- _OBJETIVO DE LA TAREA_:
Prosigue la noticia sobre el paro en la eurozona y la Unión Europea en mayo de 2020 a partir de su última frase.

EFEBruselas

El paro creció de forma moderada en la eurozona y la Unión Europea (UE) durante mayo, el tercer mes en el que la mayoría de Estados miembros impuso medidas de contención frente al coronavirus y los incrementos del desempleo se dejaron sentir con más fuerza entre las mujeres y los jóvenes.

Así, la tasa de paro en los países de la moneda compartida solo aumentó una décima durante mayo con respecto a abril hasta situarse en el 7,4 %, mientras que en los Veintisiete el alza también fue de una décima, hasta alcanzar el 6,7 %, según informó este jueves la oficina de estadística comunitaria, Eurostat.

No obstante, en términos interanuales el desempleo cayó dos décimas en los diecinueve países que comparten el euro y permaneció estable en los Veintisiete.

Eurostat estimó que 14,36 millones de personas estaban desempleadas en el club comunitario durante mayo de 2020, de las que 12,14 millones se encontraban en el área de la moneda compartida.

Frente a abril de este mismo año, el número de parados creció en 253.000 individuos en la UE, de los cuales 159.000 residían en la eurozona.

Entre los países de los que Eurostat publicó datos este jueves, los mayores aumentos mensuales del desempleo se produjeron en Chipre (1,3 puntos más, hasta el 10,2 %), Italia (1,2 puntos más, hasta el 7,8 %), Letonia (0,8 puntos, hasta el 9,8 %) y Croacia (0,8 puntos, hasta el 8,9 %).

En términos interanuales, las principales alzas en mayo tuvieron lugar en Letonia (3,5 puntos más), Lituania (3,2 puntos), Chipre (2,9 puntos), Croacia (2,2 puntos) y Luxemburgo (2 puntos).

Por lo que a España se refiere, el paro cayó una décima durante mayo con respecto a abril y se ubicó en el 14,5 %. Si se realiza la comparación interanual con el quinto mes de 2019, el país anotó un aumento de tres décimas.

Las mujeres se vieron más afectadas que los hombres por los incrementos del paro en mayo frente a abril, puesto que entre ellas el indicador creció tres décimas en los Veintisiete, hasta el 7,2 %, y dos décimas en la eurozona, hasta el 7,9 %.

En cuanto a los varones, la tasa permaneció estable en el 6,4 % en el conjunto del club comunitario y tampoco varió en los países del euro, donde se mantuvo en el 7 %.

- _REGISTROS PROPORCIONADOS_:
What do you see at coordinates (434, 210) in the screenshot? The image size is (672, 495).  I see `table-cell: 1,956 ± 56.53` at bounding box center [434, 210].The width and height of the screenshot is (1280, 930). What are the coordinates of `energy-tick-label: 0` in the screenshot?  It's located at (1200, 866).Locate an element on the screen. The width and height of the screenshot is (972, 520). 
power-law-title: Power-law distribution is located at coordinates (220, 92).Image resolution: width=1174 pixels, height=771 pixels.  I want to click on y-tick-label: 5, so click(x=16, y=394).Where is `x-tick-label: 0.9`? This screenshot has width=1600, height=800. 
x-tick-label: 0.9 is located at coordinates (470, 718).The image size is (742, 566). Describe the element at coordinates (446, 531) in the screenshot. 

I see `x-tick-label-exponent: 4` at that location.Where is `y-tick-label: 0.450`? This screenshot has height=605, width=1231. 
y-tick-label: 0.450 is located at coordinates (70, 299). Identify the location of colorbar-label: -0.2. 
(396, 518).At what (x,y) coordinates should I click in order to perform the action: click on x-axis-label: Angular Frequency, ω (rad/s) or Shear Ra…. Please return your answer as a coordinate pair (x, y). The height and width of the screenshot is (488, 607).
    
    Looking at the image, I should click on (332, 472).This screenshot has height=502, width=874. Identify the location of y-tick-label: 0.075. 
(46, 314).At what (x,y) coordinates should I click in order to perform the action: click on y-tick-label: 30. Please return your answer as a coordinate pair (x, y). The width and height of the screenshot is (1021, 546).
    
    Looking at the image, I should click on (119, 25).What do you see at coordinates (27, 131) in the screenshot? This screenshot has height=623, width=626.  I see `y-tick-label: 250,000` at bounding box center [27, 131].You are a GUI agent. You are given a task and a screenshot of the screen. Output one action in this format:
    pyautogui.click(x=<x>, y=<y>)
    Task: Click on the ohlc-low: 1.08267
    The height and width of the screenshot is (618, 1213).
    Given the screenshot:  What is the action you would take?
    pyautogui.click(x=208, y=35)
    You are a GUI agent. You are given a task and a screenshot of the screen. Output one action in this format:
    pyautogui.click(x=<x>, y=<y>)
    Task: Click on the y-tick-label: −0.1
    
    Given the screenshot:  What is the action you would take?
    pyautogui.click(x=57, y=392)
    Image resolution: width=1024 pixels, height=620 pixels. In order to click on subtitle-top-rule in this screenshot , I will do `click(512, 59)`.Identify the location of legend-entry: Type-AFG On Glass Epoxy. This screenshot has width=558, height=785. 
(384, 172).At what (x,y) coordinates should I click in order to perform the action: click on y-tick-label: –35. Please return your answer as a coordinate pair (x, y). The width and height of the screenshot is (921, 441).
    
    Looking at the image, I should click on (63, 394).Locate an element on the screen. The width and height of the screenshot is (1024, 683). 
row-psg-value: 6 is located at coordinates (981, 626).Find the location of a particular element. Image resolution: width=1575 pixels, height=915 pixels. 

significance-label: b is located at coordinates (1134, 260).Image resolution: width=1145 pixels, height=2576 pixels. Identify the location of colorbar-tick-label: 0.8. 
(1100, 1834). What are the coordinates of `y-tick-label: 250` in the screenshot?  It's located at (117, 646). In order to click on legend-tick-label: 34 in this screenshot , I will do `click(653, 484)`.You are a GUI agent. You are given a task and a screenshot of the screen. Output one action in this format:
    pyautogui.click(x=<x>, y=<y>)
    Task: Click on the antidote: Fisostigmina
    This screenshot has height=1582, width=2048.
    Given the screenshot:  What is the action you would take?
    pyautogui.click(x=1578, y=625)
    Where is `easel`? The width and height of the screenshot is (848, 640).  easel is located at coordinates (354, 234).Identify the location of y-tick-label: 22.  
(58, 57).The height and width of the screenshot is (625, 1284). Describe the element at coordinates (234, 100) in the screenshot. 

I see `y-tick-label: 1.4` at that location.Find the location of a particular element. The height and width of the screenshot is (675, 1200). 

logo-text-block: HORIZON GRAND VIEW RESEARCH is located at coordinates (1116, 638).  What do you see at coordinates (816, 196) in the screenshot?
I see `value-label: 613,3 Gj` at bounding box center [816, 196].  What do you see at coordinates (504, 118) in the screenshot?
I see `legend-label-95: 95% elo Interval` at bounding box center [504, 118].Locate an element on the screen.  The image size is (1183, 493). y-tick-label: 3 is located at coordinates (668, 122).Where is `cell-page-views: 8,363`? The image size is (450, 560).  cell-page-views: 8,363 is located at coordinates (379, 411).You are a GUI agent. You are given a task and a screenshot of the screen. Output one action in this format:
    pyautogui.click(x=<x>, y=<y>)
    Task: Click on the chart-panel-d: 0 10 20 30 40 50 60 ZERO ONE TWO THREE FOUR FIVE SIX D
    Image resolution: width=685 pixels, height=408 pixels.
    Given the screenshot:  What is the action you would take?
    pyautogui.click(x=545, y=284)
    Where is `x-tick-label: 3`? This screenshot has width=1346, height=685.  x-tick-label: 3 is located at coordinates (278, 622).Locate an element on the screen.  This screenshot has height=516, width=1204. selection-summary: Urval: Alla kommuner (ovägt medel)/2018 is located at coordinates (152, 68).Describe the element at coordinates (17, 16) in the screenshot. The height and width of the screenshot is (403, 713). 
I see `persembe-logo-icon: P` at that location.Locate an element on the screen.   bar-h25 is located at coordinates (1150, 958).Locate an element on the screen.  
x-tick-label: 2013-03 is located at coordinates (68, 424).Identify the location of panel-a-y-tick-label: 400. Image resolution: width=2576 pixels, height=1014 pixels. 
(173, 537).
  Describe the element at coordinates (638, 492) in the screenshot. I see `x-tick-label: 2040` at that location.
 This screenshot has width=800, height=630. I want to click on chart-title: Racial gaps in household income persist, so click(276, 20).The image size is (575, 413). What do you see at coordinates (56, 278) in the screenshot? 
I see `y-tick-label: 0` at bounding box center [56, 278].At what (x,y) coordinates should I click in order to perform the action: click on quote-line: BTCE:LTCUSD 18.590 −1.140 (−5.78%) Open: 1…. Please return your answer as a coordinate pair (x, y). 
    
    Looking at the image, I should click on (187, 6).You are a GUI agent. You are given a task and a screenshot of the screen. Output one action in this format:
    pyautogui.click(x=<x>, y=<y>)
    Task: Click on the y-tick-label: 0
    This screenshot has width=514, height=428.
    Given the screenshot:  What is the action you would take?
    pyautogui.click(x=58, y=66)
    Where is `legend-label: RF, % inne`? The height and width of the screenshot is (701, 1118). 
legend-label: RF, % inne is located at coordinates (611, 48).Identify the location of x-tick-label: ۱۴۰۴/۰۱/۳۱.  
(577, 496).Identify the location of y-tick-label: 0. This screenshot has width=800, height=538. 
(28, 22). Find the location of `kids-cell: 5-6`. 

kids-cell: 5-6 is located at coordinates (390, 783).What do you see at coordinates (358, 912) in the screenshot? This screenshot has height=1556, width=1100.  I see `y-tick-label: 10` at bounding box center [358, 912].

- _RESULTADO DE LA TAREA_:
Por lo que a España se refiere, el porcentaje de hombres sin trabajo cayó cuatro décimas entre abril y mayo, hasta el 12,7 %, en tanto que en términos interanuales creció una décima.

Sin embargo, entre las mujeres se produjo un incremento de dos décimas entre el cuarto y el quinto mes de 2020, y llegó al 16,5 %. Si se realiza la comparación interanual, el dato creció seis décimas desde mayo de 2019.

Entre los menores de 25 años, la subida del desempleo también se dejó notar con más intensidad que en el conjunto de la población, puesto que aumentó tres décimas en mayo frente a abril tanto en la eurozona como en toda la UE, hasta alcanzar el 16 % y el 15,7 % respectivamente.

De ese modo, en el quinto mes de este año, 2,8 millones de menores de 25 años no tenían trabajo en el club comunitario, de los que 2,26 estaban en la eurozona.

Comparado con abril de 2020, el desempleo juvenil afectó a 64.000 personas más en los Veintisiete y a 42.000 en el área del euro.

En España, el indicador aumentó dos décimas tanto en términos mensuales como interanuales, hasta el 32,9 %.

Eurostat explicó que los datos publicados este jueves se basan en los criterios que sigue la Organización Internacional del Trabajo, según los cuales una persona desempleada es un individuo sin trabajo que ha buscado un puesto laboral de forma activa en las últimas cuatro semanas y puede empezar a trabajar en las siguientes dos semanas.

La oficina de estadística admitió que las medidas de confinamiento han provocado un importante aumento en las solicitudes de ayudas al desempleo en la UE.

Sin embargo, añadió que "una parte significativa" de las personas que se han apuntado a las listas del paro no están buscando de manera activa trabajo debido a las cuarentenas aplicadas en los Estados miembros o a que tienen que ocuparse de sus hijos y no pueden trabajar por ese motivo.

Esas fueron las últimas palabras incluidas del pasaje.